479,001,600. Almost half a billion different variations. Half. A. Billion. Now you know why we use an exclamation point when we calculate a factorial.
To be fair, this ancient organ cannot truly generate millions of unique and varied sounds; in fact, the large majority of them are probably moot. Adding guitar to a combination of eight other instruments probably won’t alter the sound in any significant way, if at all. Looking at the forest for the trees, though, there are still probably at least a thousand flavors that are worthwhile and it’s easy to add subtle shadings to each one. If nothing else, I won’t run out of combinations to sample any time soon. Or ever.
The bass portion (the keys with the inverted color scheme) is much less exciting, with really only two different instrument variations, bass and string bass. There are flute and violin options to play over the bass, but I find these a little distracting. As anyone who has ever been in a band will tell you, bass doesn’t have to be fantastic, it just has to be present. It still packs a decent punch, (enough to annoy the neighbors in any case) so I can’t complain.
All this is well and good, but nothing that couldn’t be done better on a generic synthesizer, right? Unless said synthesizer has a built in Leslie, no, it can’t. For those of you who aren’t already familiar, a Leslie is basically a rotating speaker. They’ve been regularly used on various instruments by countless bands since the 60’s and are standard on any Hammond. It’s the Holy Grail of organ components and the reason the Hammond Company was able to separate itself from imitators. It endows Lucy with glorious capabilities as controllable repeat rates and the vibrato effect I used for “Lucy in the Sky with Diamonds.”
Two other features owed to the Leslie are the autochord system and the percussion generator.
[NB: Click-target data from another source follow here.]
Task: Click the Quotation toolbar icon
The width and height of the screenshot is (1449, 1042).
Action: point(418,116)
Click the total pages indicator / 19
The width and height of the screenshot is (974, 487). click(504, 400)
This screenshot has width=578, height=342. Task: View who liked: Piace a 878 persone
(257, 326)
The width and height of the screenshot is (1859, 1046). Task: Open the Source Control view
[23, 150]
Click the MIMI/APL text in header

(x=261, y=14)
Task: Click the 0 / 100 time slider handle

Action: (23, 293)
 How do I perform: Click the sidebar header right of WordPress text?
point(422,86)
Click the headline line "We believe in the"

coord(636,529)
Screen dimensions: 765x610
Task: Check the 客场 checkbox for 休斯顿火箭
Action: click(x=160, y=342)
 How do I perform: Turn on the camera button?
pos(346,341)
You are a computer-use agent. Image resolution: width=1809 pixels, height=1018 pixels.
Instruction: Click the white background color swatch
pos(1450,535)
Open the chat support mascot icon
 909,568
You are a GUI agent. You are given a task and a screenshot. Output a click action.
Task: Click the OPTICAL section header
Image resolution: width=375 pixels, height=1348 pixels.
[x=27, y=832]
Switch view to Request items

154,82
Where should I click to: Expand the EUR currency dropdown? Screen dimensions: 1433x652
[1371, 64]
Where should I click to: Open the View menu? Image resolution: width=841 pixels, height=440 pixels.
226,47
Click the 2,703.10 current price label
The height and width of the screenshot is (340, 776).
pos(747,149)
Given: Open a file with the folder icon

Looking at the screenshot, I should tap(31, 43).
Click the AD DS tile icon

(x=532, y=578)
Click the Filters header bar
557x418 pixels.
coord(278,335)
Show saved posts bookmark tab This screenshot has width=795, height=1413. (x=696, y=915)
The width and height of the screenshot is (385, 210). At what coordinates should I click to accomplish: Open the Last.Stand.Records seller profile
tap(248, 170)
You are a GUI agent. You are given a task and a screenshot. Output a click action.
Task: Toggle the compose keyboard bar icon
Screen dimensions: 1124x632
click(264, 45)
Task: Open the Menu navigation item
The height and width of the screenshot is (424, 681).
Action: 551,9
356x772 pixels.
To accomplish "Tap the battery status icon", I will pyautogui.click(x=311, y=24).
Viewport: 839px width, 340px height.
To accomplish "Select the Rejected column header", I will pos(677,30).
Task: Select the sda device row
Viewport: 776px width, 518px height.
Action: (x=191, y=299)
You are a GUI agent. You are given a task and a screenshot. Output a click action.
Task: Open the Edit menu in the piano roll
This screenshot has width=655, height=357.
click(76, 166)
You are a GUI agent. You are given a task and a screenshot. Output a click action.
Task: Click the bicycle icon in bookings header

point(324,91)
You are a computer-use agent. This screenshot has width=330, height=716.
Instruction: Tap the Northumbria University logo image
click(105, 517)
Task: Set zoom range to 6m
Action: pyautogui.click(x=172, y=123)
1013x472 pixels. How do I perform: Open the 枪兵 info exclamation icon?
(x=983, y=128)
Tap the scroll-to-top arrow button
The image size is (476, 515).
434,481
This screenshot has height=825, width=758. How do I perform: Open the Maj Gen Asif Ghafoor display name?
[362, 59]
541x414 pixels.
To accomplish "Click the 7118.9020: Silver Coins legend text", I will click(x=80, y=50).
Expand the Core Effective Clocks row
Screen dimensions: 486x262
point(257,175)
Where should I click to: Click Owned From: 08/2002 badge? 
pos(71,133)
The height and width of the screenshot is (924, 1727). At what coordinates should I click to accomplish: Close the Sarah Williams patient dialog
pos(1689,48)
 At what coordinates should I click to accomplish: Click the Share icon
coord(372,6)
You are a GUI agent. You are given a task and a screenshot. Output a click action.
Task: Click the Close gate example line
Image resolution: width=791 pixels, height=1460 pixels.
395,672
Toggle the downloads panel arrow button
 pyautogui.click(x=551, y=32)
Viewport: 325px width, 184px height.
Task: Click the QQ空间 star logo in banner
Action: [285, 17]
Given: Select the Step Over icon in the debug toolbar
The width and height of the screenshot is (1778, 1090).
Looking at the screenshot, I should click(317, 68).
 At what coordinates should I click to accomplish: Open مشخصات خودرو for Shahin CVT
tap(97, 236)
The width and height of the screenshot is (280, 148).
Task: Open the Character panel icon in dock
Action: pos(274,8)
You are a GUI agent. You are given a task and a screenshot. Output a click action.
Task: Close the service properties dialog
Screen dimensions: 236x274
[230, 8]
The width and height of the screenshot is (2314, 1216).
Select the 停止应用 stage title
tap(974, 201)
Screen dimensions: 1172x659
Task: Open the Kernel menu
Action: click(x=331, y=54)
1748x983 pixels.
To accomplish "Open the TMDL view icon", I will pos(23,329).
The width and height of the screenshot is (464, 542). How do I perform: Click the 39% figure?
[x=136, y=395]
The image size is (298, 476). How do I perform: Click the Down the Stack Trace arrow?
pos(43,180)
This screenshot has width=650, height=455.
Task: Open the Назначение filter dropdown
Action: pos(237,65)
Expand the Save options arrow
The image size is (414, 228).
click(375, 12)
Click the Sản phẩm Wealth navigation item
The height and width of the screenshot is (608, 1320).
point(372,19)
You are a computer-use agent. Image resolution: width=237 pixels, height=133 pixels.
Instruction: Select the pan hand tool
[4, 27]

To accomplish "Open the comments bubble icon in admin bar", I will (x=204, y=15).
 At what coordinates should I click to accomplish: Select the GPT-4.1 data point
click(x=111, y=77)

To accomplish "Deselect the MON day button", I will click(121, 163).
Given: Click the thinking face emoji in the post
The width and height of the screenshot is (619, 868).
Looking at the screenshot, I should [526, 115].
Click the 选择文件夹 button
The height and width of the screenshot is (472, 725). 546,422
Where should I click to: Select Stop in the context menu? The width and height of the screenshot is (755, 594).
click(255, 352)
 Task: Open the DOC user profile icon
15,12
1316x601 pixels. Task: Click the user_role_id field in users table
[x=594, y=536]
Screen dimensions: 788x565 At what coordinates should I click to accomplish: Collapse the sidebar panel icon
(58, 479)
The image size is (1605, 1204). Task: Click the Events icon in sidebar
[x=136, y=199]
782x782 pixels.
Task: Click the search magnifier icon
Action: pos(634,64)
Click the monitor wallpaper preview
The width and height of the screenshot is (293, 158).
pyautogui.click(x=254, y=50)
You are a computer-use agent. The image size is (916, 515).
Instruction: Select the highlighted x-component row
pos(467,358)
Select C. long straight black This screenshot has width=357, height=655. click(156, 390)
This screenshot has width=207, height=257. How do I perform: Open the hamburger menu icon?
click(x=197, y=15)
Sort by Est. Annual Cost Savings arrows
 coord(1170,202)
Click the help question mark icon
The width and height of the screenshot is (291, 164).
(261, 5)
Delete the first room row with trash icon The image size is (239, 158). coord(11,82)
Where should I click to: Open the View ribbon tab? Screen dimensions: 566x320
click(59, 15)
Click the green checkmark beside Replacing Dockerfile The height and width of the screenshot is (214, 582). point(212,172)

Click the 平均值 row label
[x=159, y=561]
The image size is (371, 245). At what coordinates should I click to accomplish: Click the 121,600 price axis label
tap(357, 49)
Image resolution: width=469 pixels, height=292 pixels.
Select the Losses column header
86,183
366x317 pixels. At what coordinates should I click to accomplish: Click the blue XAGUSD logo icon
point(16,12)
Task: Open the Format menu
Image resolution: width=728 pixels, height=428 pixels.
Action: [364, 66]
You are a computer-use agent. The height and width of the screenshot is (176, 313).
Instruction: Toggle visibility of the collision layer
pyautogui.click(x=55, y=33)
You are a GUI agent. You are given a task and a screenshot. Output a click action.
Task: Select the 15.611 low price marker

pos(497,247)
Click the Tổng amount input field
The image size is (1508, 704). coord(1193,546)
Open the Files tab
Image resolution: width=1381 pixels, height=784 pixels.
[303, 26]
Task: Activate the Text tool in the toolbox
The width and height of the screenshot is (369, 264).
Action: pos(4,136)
These are fun little diversions, and they ramp up the already ample kitsch factor. That said, these really aren’t the most practical components, but that’s not to say they aren’t worth messing around with. Autochord only works in the bass section and it essentially just alternates between two notes. This is fine, but ideally it should alternate between at least three thus enabling a complete chord. You can control the rate at which these notes repeat, but ultimately I find the default bass setting much more accommodating. The drum machine has eight different preset beat patterns and also has an adjustable speed. If I could change it, I would want an interface that allows control over the individual beats instead of just the tempo, but the beats are varied and simple enough to fit in smoothly when desired.
It’s hard to explain why I’m nostalgic for an era I wasn’t even present for. The sublime ringings and murmurs of yesteryear resonate deeply with me, and Lucy revives them for me every time I snap a lever. There are plenty of elitists out there who would write her off, citing that synthesizer technology has advanced light years since the 70’s, that the Piper’s capabilities are primitive at best, and that Hammond has made this antique obsolete at least a dozen times already. I would remind them that having the best equipment available isn’t every musician’s aspiration. New and improved gear doesn’t and will never amount to improved musicianship, sharper abilities, or increased enjoyment. It takes a unique bond between the musician and instrument to truly reveal the potential of both, one that would drive the musician to, say, labor over naming his instrument. Speaking from experience, it’s a bond that’s definitely worth seeking.